═══ Given text ═══
Wait, I do have one. A few people emailed or otherwise sent me a message to let me know they couldn't comment on Friday's post. I couldn't help but notice that it coincided with Blogger's update to allow threaded commenting. That sounds about right. I like using Blogger I suppose, but it seems like it's buggy to me. Always things going wrong. So I disabled the embedded commenting - effectively ending the threaded commenting - and instead have pop up comments enabled. Hope that works better.
Anyway, on to the rest. I have watched a few episodes of Star Trek this week. I realized when trying to cut things from my Netflix queue that I quit watching Star Trek: Voyager, around the time 7 of 9 jumped on board. Not real sure why, but I started watching and realized that it didn't suck near as much as I thought it did. Weird, because as I went back and watched several episodes of TNG and I found I did not like them near as much as I remembered.
In fact, I had built up Best of Both Worlds from TNG so much to my kid that he recently sat down with me to watch it. He was so jazzed about seeing it. So we watched.
The Rubik's cube became a bad guy. They were running low on ideas. |
And it wasn't that amazing. In fact, I was stunned at how impossibly weird several scenes were. Like when the away team beamed aboard the Borg cube and Riker walked around describing what he saw. Let me repeat that: He walked around and described what he saw. Like, "We're walking into a room now. The room has walls, there is a button on the wall. I pressed the button. It appears to control the lights... Yes, the button controls the lights."
I mean, I've seen similar things done in movies and such, but usually I'm at least seeing reaction shots from other people. I might have been cool with it if the Captain had to sit on the bridge and there was creepy music playing as he listened to the folks aboard the Borg cube describe things, you know, the Captain could look pensive or something. All in all, it wasn't the most effective storytelling I've ever seen. During all that Riker was just walking around looking at stuff.
═══
Directive
Quote verbatim the stretch of the Star Trek post from "In fact, I had" through "So we watched.".
═══ Material supplied ═══
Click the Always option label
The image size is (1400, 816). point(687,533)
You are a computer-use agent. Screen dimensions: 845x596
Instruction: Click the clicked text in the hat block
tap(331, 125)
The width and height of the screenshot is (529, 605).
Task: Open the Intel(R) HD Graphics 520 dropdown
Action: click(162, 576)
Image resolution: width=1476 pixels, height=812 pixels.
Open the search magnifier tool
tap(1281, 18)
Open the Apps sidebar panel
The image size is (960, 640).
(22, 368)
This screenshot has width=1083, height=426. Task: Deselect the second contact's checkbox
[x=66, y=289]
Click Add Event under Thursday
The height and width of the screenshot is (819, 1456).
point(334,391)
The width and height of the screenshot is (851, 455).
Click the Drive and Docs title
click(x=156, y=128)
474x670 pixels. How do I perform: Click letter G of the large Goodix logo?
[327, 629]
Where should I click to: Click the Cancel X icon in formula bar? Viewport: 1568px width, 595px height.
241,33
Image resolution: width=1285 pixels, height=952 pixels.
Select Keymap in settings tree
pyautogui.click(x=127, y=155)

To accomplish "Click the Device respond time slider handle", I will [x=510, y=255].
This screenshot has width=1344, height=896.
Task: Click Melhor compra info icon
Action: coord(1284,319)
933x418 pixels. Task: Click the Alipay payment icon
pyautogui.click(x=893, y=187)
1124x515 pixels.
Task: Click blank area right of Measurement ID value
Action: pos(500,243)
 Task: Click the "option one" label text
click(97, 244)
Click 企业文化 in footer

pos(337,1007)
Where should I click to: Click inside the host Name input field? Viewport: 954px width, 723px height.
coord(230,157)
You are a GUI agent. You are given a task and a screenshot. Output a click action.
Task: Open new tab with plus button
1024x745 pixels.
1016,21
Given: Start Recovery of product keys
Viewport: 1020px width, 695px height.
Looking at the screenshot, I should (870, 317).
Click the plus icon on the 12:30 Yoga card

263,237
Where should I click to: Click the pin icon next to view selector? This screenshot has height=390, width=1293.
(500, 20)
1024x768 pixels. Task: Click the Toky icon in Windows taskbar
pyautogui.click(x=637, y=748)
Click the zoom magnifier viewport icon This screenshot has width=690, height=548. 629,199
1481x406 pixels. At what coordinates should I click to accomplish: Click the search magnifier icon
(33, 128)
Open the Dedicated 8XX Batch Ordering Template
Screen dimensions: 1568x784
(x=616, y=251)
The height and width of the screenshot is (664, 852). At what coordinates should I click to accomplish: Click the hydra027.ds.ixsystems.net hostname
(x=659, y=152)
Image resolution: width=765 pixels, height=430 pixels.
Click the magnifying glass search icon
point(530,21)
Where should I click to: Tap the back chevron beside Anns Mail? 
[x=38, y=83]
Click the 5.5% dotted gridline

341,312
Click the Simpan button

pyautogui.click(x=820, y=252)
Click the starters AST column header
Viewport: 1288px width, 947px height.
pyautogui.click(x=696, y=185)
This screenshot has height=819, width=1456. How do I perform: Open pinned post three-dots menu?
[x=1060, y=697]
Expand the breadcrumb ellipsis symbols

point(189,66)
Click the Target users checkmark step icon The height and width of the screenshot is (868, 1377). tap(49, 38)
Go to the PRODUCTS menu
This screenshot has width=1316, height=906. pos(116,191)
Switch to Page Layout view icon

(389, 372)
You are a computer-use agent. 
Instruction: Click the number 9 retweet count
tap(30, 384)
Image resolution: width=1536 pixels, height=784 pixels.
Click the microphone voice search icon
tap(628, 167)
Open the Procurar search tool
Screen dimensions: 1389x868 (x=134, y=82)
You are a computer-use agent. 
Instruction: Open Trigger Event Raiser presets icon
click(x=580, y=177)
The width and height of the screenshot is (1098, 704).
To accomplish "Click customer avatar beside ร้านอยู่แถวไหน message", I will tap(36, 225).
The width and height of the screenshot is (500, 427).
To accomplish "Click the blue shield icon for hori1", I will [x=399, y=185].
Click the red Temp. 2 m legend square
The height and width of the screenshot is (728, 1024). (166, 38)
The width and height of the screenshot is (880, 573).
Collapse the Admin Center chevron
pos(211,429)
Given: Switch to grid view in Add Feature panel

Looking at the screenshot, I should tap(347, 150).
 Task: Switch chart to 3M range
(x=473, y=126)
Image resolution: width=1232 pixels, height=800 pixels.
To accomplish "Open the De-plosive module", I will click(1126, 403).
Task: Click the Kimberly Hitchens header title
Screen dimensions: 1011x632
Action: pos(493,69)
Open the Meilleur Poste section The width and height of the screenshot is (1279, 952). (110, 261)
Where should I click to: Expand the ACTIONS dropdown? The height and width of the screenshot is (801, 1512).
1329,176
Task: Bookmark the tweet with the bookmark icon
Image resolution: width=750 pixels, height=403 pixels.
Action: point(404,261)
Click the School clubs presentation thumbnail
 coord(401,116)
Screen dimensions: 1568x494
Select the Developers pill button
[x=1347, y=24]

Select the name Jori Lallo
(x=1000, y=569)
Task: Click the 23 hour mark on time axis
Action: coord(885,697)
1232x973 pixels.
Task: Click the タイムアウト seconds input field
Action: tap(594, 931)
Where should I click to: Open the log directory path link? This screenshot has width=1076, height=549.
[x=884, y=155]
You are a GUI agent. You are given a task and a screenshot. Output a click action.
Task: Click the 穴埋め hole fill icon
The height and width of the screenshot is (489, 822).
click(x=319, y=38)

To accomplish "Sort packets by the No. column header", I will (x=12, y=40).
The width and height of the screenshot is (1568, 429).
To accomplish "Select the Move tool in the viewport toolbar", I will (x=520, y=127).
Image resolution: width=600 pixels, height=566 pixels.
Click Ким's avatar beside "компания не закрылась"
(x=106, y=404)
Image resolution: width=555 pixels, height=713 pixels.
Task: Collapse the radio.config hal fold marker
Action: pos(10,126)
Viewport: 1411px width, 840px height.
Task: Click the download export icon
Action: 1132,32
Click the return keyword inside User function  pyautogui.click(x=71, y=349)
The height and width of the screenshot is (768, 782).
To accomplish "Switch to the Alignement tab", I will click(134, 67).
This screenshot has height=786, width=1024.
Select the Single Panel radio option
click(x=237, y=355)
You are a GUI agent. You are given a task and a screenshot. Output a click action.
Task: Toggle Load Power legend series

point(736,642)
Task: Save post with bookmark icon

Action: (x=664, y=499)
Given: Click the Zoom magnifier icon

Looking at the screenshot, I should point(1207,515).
═══
Task output
In fact, I had built up Best of Both Worlds from TNG so much to my kid that he recently sat down with me to watch it. He was so jazzed about seeing it. So we watched.